***** Sayfa Metni *****
Multilingual Turkish Dictionary

English Turkish military

English Turkish military
FLIGHT PAY : English Turkish military

UÇUŞ ZAMMI:Bak. "aviation pay"

FLIGHT PLAN : English Turkish military

UÇUŞ PLANI:Tasarlanan bir uçuşa ait bilgiler. Bu plan, çıkış zamanını ve yerini, rotayı, muhabere vasıtalarını, muhtemel dönüş ve gidilen yere varış zamanını içerir

FLIGHT PLAN CORRELATION : English Turkish military

UÇUŞ PLANI MÜNASEBETİ:Bilinen uçuş planları yardımı ile bir uçağı tanıtma vasıtaları

FLIGHT POSITION : English Turkish military

UÇUŞ VAZİYETİ:Uçuş halindeki bir uçağın gözetlenebileceği (5) beş görünüşten biri. Bu görünüşler şunlardır.
Önden görünüş (coming flight) veya (front view)
Yandan görünüş (passing flight) veya (side view)
Üstten görünüş (flight at lower altitude) veya (top view)
Alttan görünüş (overhead flight) veya (bottom view)
Perspektif görünüş (maneuvering flight) veya (perspective view)
*****
Görevler:
[1] Sözlük metnine göre uçuş halindeki bir uçak kaç görünüşten gözetlenebilir?
[2] Listede "Image resolution: width=1024" içeren satırla açılıp "Action: (1357, 45)" içeren satırla kapanan bölümü, iki uç satır da dahil olmak üzere, yalnızca bu satırları kapsayan bir JSON dize listesi olarak yazınız. Her satır bir dize olsun, boş satırlar atlansın.
Sayfa metni ile aşağıdaki liste birbirinden bağımsızdır.
***** Verilen Liste *****
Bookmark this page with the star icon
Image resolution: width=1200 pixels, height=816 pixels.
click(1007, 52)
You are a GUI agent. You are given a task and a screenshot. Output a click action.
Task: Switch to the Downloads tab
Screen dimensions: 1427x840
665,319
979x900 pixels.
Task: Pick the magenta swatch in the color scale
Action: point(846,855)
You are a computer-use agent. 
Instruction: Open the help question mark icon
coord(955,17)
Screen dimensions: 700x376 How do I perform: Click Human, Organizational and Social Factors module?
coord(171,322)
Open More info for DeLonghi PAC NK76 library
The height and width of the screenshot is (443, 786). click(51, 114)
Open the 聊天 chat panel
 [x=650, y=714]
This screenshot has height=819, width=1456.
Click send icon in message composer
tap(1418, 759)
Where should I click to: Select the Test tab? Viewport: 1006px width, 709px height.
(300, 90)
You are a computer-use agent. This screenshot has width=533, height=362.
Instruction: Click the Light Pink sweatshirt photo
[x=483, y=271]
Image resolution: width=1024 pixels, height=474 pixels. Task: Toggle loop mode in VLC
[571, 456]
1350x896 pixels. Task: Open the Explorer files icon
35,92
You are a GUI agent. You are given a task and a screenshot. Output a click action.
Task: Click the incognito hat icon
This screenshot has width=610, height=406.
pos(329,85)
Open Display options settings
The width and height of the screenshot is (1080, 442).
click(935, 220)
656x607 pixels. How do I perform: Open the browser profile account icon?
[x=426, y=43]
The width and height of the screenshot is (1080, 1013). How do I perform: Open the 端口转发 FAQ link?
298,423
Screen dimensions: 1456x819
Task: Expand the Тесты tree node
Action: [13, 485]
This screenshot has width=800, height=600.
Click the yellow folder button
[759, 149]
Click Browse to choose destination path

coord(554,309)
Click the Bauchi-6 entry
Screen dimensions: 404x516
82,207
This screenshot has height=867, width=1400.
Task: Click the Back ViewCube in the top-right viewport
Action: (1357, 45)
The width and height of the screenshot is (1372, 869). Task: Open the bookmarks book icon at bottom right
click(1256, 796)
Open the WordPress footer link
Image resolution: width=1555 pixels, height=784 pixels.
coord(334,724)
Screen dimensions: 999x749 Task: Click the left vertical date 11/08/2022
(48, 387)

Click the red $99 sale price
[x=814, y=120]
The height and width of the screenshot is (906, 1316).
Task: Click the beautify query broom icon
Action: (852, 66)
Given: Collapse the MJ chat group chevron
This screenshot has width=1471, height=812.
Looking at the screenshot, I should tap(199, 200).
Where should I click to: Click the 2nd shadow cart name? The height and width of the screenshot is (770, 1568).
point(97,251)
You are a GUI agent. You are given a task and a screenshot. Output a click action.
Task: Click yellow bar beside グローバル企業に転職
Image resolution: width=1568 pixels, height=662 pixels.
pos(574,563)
*****
Yanıtlar:
[1] Beş görünüşten.

[2]
[
  "Image resolution: width=1024 pixels, height=474 pixels. Task: Toggle loop mode in VLC",
  "[571, 456]",
  "1350x896 pixels. Task: Open the Explorer files icon",
  "35,92",
  "You are a GUI agent. You are given a task and a screenshot. Output a click action.",
  "Task: Click the incognito hat icon",
  "This screenshot has width=610, height=406.",
  "pos(329,85)",
  "Open Display options settings",
  "The width and height of the screenshot is (1080, 442).",
  "click(935, 220)",
  "656x607 pixels. How do I perform: Open the browser profile account icon?",
  "[x=426, y=43]",
  "The width and height of the screenshot is (1080, 1013). How do I perform: Open the 端口转发 FAQ link?",
  "298,423",
  "Screen dimensions: 1456x819",
  "Task: Expand the Тесты tree node",
  "Action: [13, 485]",
  "This screenshot has width=800, height=600.",
  "Click the yellow folder button",
  "[759, 149]",
  "Click Browse to choose destination path",
  "coord(554,309)",
  "Click the Bauchi-6 entry",
  "Screen dimensions: 404x516",
  "82,207",
  "This screenshot has height=867, width=1400.",
  "Task: Click the Back ViewCube in the top-right viewport",
  "Action: (1357, 45)"
]